The naive (or deliberately misleading) version of Fed policy is the claim that Ben Bernanke is “giving money” to the banks. What it actually does, of course, is buy stuff, usually short-term government debt but nowadays sometimes other stuff. It’s not a gift.

Here, Krugman is naive (or, more likely, deliberately misleading).  It IS a giveaway to the banks.  They get to middleman these transactions and make tons of money with no risk.  The Fed can’t buy bonds directly from the government, so the banks buy them, then flip them to the Fed at a profit.  Yes, the Fed is buying “stuff” - but it’s paying more than what the banks paid for it. Furthermore, the Fed is lending the banks the money to buy the bonds from the government - at 0% - so the banks don’t even have to raise capital to run these transactions.  It’s pure profit for the banks: borrow from the Fed at 0% to buy bonds from the government. Sell the bonds to the Fed for a profit.  Pay back the 0% Fed loan, keep the profit.  How is that “not a gift?”  Let me become a primary dealer, and I’ll gladly suffer through billions in guaranteed yearly profit for doing nothing.

Furthermore, Fed efforts to do this probably tend on average to hurt, not help, bankers.

Really? Because, last I checked, they were all about the go under unless the Fed initiated these policies.  Remember “The Financial Crisis?” Elsewhere, Mike Kimel refutes Krugman’s claim that expansionary monetary policy hurts bank profits by lowering their net interest margin.  Also worth mentioning is that The Federal Reserve is owned by, and comprised of, banks.  So, not sure how willing the relevant parties would be in undermining each other’s interests.

Finally, how is expansionary monetary policy supposed to hurt the 99 percent? 

By printing money to give to the banks for free (ZIRP)?  By keeping real interest rates negative to destroy everyone’s savings?  By increasing inflation to make things - like gas - cost more? Aren’t these things the 99 percent could be “hurt” by? 

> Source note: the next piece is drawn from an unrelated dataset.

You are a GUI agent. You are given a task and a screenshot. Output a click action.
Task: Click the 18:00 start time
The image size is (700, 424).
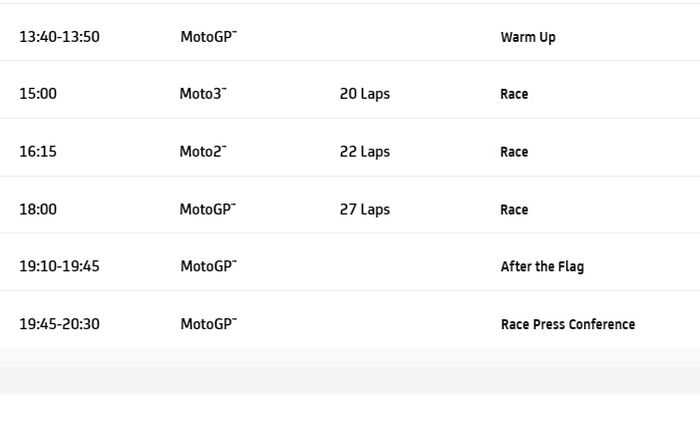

No, the real victims of expansionary monetary policies are the very people who the current mythology says are pushing these policies. 

So….the banks are the victims?  Soak that in for a second.  That’s what he’s saying here. I hope Occupy Wall Street gets around to programming its automatons to protest Krugman for that.  

And that, I guess, explains why we’re hearing the opposite. It’s George Orwell’s world, and we’re just living in it.

Quite right.

…..

Epilogue

Krugman rejoins Mike Kimel’s criticism of him - in typical Krugman fashion: wrong AND condescending. 

Kimel apparently thinks the Fed is buying privately issued MBS, aka toxic waste; actually it’s only buying agency debt, which already has an implicit federal guarantee and is functionally not much different from long-term Treasuries.

Next question?

Uhhhh….  The Fed is buying MBS (mortgage-backed securities).  Here’s the Fed’s balance sheet (4/12/12…I’m using last week’s so I have a permalink).  See that line item that’s “Federal agency debt securities?”  For $96 billion?  It’s right over the $836 billion for “Mortgage-backed securities.”  YES, those are “agency MBS” - which means they are insured by Fannie/Freddie/Ginnie/whatever.  But who cares? That’s most mortgages out there!  I am sure Kimel is aware of this condition for Fed purchase.  It’s assumed, for Christ’s sake.

And they are “toxic waste” - that’s the only reason the banks sold them to the Fed! Jesus.  If they were worth something, the banks would keep them!  That’s what banks do, remember? Make money.

But how could banks unload toxic assets to The Federal Reserve?!  Well, for starters, J.P. Morgan is the custodian of the $1.25 trillion MBS purchase program.  Banks are not the “real victims of expansionary monetary policies,” Krugman!  

As far as the smug, “Next question?” goes…

If Krugman has “The Conscience of a Liberal,” then what does the conscience of a megalomaniac corporatist look like?